Quote the lines that begin with the line containing "Screen dimensions: 1400x855" and end with the line containing "the RescaleCFG node", both included. Leave the pictures out.

Start of Data records

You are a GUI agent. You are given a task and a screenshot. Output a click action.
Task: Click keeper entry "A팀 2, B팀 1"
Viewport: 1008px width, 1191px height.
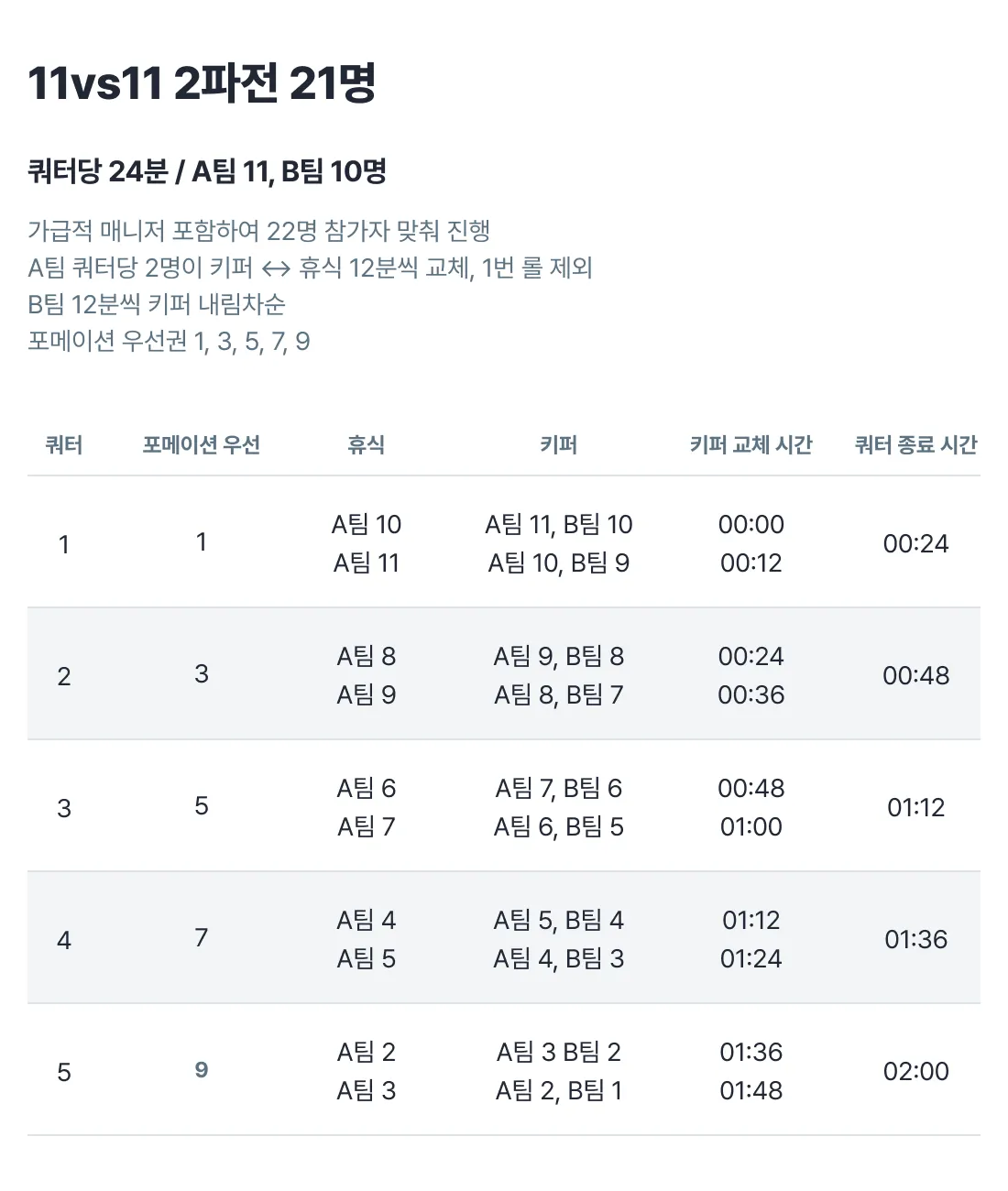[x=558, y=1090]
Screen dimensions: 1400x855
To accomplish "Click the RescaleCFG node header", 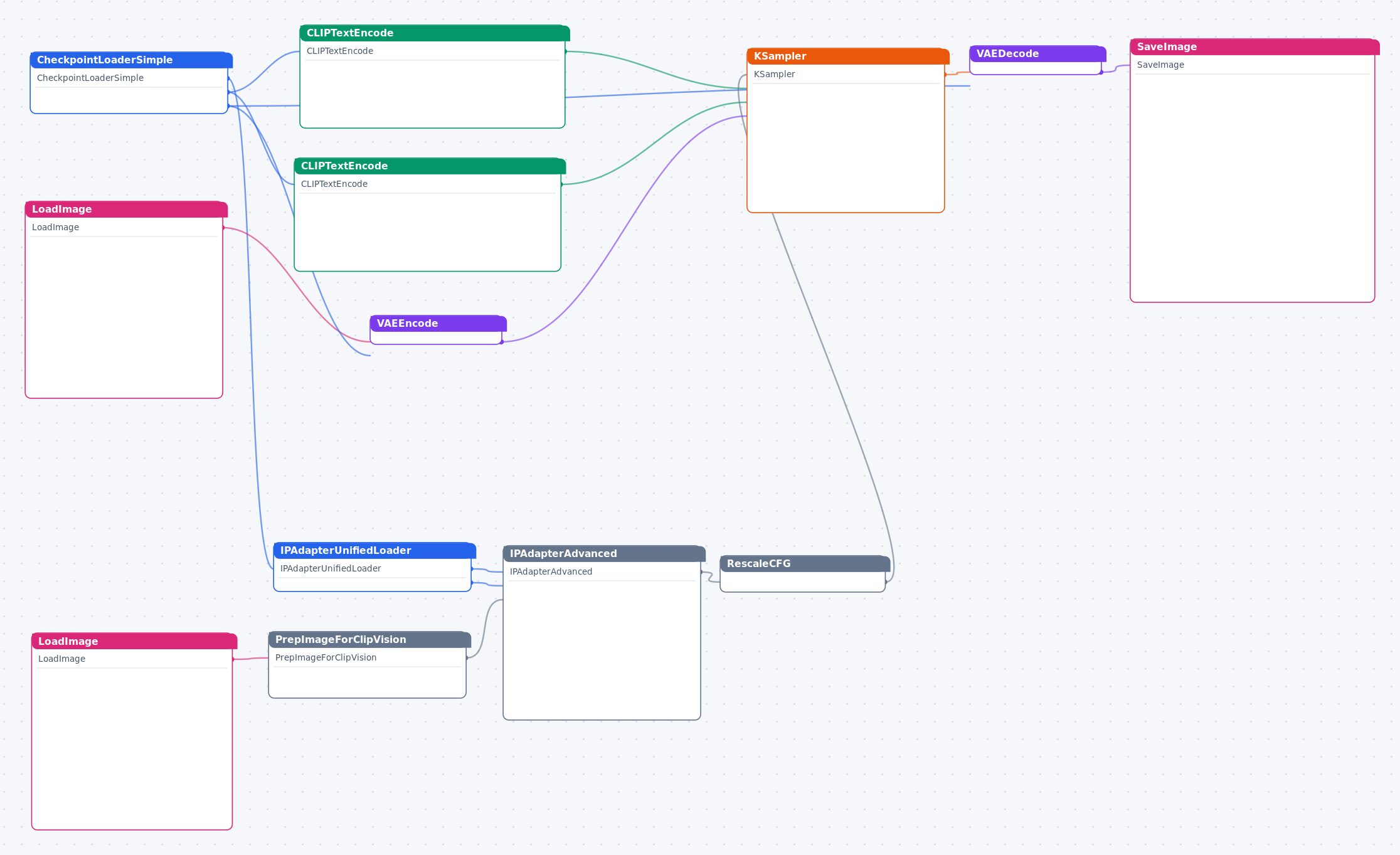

End of Data records
Start of Data records

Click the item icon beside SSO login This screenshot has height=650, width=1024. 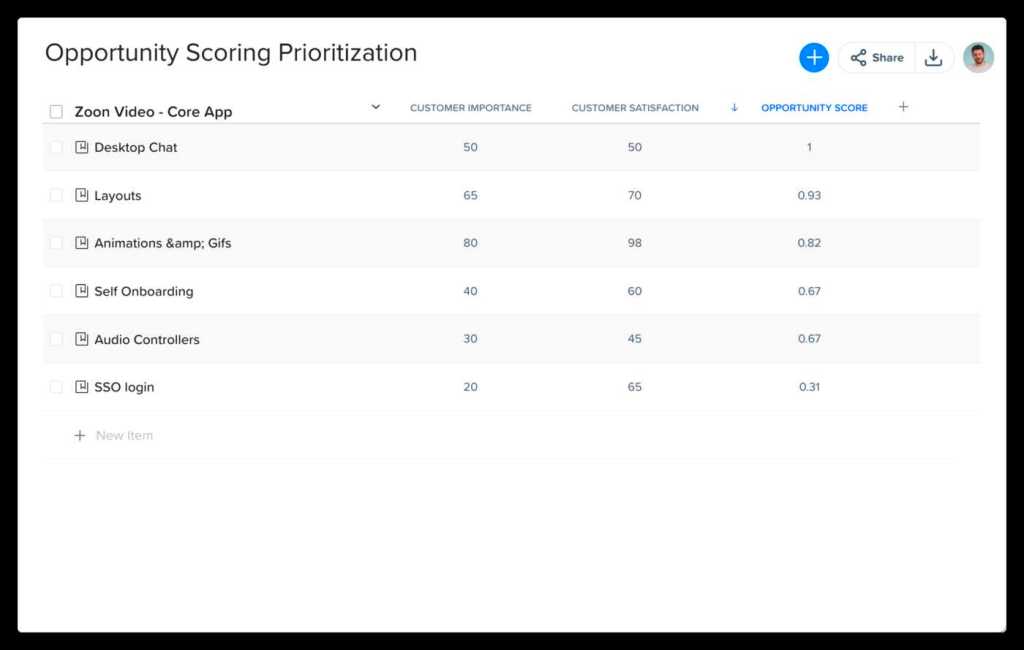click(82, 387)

End of Data records
Start of Data records

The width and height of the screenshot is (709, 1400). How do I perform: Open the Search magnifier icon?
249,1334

End of Data records

# [Response to the exercise]
Screen dimensions: 1400x855
To accomplish "Click the RescaleCFG node header", 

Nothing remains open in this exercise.